The Civil Aviation Safety Authority (CASA) has said a "booming" drone industry had prompted it to reconsider regulations for commercial users.
This will mean people remotely piloting drones weighing under two kilograms will no longer need a remote pilot licence or a range of other approvals.
Camille Fong Lim, manager with Darwin-based technology company SRA, said the pace of change in the drone industry was rapid.
The company uses drones to collect environmental data.
"It is a fast moving, fast-paced environment and as an IT company we're always fast moving but this is much faster than I've ever seen in my 30 years in IT," Ms Fong Lim said.
Technology advancing at breakneck speed
Dr Karen Joyce, a researcher at James Cook University who uses drones for her research, agreed.
"A system I decided I wanted to buy about six months ago is already out of date," she said.
"If you're placing orders on these types of craft, by the time you actually receive them they've been superseded already."
Like in many emerging sectors, the law is struggling to keep up with technology that is advancing at breakneck speed.
Companies looking to grow in the booming drone market have welcomed CASA's changes, but said some regulations were necessary.
Dr Joyce said the new laws were an "exciting" development, as long as pilots followed safety regulations and precautions.
New applications for drones
SRA chief executive Steve Rowe said drones added another dynamic to his business.
"[They] go to places and locations that we just can't get to," he said.
Mr Rowe said drones were used for a range of monitoring activities around the world from gathering environmental data at mine sites to the surveillance of illegal logging.
He said the value of the technology was the ability to collect a rich data set which could be crunched and packaged for commercial clients.

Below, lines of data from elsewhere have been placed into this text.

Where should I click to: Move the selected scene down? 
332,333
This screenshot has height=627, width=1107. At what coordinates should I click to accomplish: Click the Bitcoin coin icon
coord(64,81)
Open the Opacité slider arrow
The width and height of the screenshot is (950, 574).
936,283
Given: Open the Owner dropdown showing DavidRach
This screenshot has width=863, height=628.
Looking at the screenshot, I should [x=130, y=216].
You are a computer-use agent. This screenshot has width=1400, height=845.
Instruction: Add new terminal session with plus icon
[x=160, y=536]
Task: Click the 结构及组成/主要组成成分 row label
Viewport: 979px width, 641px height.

Ms Fong Lim said the company was working with emergency services to develop the use of drones for search and rescue operations.
"With such a large area to search, it's quite difficult to do that for long periods of time in helicopters," she said.
"Helicopters cost an extraordinary amount of money to have in the air so UAVs and drones we believe will be a cheaper option for them, but also the ability to do grid searching on them."
Mr Rowe said the next big advances in the drone industry would be in the software programs driving the machines, which could broaden the possibilities of how they are used.